Which means its a great fit for servers that need a lot of addressable memory, like RAM, without spending a lot of extra cash on 64 and 128GB DIMMs, which are insanely expensive. It’s not quite as fast as memory, but in a lot of data center situations, the increased speed is enough to come close, depending on the workload.
In these situations, latency becomes a major factor, and that’s another area where the PC 4800X excels. Not only is the latency much lower as stress levels rise, but it’s also more consistent, an added bonus for the people who need to keep these servers running.
It also allows server administrators to push past the typical maximum DRAM limits for Xeon processors, with an effective increase of 8X more capacity on x2 Xeon chips, up to 24TB of total addressable memory from just 3TB.
That means enterprise users driving thousands of systems, or sending and receiving millions of calls from around the world, can reduce their dependence on both traditional SSDs and RAM, lowering costs while providing impressive performance. From universities and chat clients, to Microsoft and MySQL, major players are already gearing up for the DC P4800X release.

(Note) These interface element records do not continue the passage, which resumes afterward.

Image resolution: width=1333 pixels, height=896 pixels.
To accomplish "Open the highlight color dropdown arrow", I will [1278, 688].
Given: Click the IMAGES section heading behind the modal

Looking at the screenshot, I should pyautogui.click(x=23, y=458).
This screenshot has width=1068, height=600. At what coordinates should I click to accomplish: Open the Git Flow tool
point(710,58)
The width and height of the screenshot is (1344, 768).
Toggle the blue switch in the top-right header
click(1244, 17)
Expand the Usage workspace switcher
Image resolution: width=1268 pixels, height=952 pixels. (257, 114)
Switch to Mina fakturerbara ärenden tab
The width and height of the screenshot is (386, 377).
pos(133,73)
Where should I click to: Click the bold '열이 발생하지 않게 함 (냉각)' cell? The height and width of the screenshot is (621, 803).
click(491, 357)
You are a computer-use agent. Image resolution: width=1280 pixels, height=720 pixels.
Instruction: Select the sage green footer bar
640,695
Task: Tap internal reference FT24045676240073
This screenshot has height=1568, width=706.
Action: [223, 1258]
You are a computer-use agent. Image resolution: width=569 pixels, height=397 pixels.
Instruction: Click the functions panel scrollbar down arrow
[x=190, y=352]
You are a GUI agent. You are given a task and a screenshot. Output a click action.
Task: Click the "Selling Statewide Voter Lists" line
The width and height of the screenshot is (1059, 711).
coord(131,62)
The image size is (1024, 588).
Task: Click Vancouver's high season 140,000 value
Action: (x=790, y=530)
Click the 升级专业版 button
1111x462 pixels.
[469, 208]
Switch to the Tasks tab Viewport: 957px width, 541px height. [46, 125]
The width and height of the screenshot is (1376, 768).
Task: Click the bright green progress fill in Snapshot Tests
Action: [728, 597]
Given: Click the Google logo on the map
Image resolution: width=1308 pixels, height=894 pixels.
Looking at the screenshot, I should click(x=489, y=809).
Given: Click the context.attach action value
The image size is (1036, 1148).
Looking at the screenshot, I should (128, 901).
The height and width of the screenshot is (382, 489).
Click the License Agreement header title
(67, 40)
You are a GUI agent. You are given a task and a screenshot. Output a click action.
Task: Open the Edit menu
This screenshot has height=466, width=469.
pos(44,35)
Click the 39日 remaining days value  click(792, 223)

What does it mean for you, really?
What we’re seeing here could be the first step towards a new type of storage, and a change in the way systems are built. Major advancements in storage technology like XPoint are going to enable us to start moving away from the sort of tiered storage we’re used to seeing in systems, where lower access times demand smaller storage amounts.
Obviously, Optane isn’t going to have much impact on even PC enthusiasts right out of the gate. Its initial launch is targeting enterprise only. Even if you did decide to buy one, it would be prohibitively expensive, with the 375GB PCIe AIC model carrying a $1,520 MSRP, where a 512GB Samsung SM951 would only cost you about $300. You may also struggle to see real benefit, since the drivers will be designed with enterprise use in mind.
Still, it’s time to start getting excited for a big shift in how system builders approach memory and storage. This technology is new and, if successful, it could actually lead to a future where computers no longer have RAM at all, but instead use a single pool for both long-term and short-term memory allocation.
Before that can happen, though, Optane has to prove that it works, delivers on what it promises, and is reliable enough to last years. Enterprise should prove a good test bed for the technology. If it can pass muster there, then it should be good enough for your home desktop — once the price comes down.